Adi Kumbeswarar temple
A short walk from Sarangapani temple through the busy roads of Kumbakonam will lead to you Adi Kumbeswarar temple. This is the abode of Lord Shiva worshipped as Adi Kumbeswarar. Kumbakonam gets its name from Brahma’s pot of life giving nectar which is believed to have fallen at this place, “Khumba” is the Sanskrit word for pot and so the town has come to known as Kumbakonam and Lord Shiva, the presiding deity, Adi Kumbeswarar.
This temple, like the Sarangapani temple has been celebrated in Tamil literature for over 1300 years, these temples are so ancient that the line between history and mythology blurs !
We did not click any pictures of this temple because it was already dark and it is hard to focus your camera on a 125 feet gopuram in the dark. Suffice to say that take a tour of these temples, your exercise for the day is complete along with some blessings ! After all the travelogues on this trips, we don’t have to specifically mention about the sculptural and architectural beauty of the temples, it is a given.
One of the best points of these temples is that though they are very important, the temples are not crowded, except on festival days, during the rest of the year, one can visit them at leisure, in fact, you have to spend a lot of time at these temples. They are sprawling complexes and there is so much to explore, they are truly marvels !
As we were leaving the temple, we managed to click this lone picture of one of the gopurams, only the base of the gopuram is intact.
The last temple that we visited at Kumbakonam was the Chakrapani Temple. After 2 Shiva temples, this was a temple dedicated to Lord Vishnu.

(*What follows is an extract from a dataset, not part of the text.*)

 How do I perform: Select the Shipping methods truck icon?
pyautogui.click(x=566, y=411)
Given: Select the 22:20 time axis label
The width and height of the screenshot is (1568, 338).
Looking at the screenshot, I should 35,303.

It was almost 8 PM and we were slightly tired after walking around such big temples.
At the Chakrapani temple, the idol of Lord Vishnu has eight hands with the Sudarsana Chakra in the background, this one of the unique Vishnu temples. Also, the temple is two tiered, one has to climb a few steps to reach the Sanctum, reminded us of the Varadaraja Perumal temple at Kanchipuram.
We made a very quick visit to this temple as we were in the mood to wind up for the day, as a parting shot, a picture of the entrance to the temple.
Having completed our temple tour, we walked around Kumbakonam for a while, shopping for brass coffee Dabara and tumbler set, to take back with us. Now, every weekend, we bring out the set and sip our filter coffee in true Kumbakonam style !
A simple dinner of Dosa and sambar later, our day was done. The next day was going to be exciting for us as a long time wish was coming true.
- There are about 10 important temples within Kumbakonam town, you will need to dedicate 2 full days if you want to visit all the temples, considering that all temples are closed between noon and 4 PM.
- Almost all temples are within 2-3 kilometres of each other, you can hire and auto or walk. The lanes leading to the temples are narrow, so parking might be a concern if you have bigger vehicles. You could stop at a point and walk to the temples in the vicinity.
- Kumbakonam is the hub for those planning to visit the Navagraha temples.
- Ramanujan house is open from 9.30 AM to 1.00 PM and again from 1.30 PM to 6 PM.